(Records from a dataset)
■ ■ ■
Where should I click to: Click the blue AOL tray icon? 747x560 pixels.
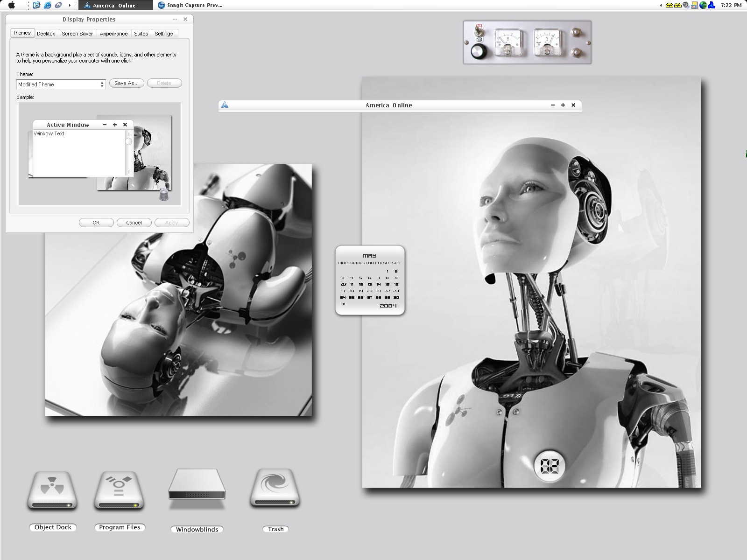pos(712,5)
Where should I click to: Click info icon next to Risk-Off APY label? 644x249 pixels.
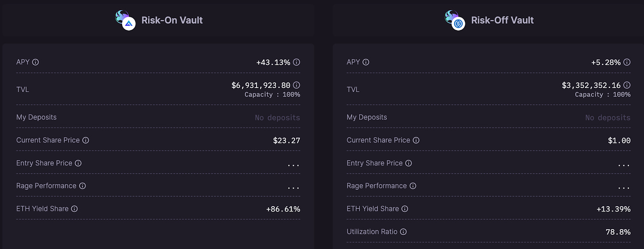(366, 62)
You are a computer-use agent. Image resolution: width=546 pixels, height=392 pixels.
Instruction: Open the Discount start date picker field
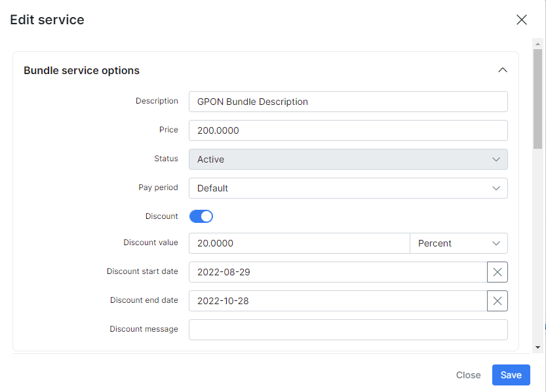pos(338,272)
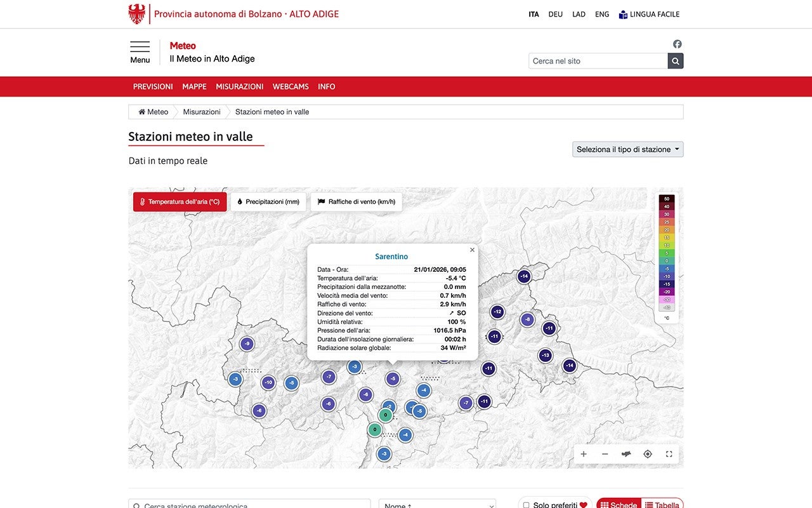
■ ■ ■
Work request: The records above must be retyped exactly. Please omit the pictures.

Answer area:
Where should I click to: Click the blue AOL tray icon? 747x560 pixels.
pos(712,5)
Where should I click to: Click info icon next to Risk-Off APY label? 644x249 pixels.
(366, 62)
You are a computer-use agent. Image resolution: width=546 pixels, height=392 pixels.
Instruction: Open the Discount start date picker field
pos(338,272)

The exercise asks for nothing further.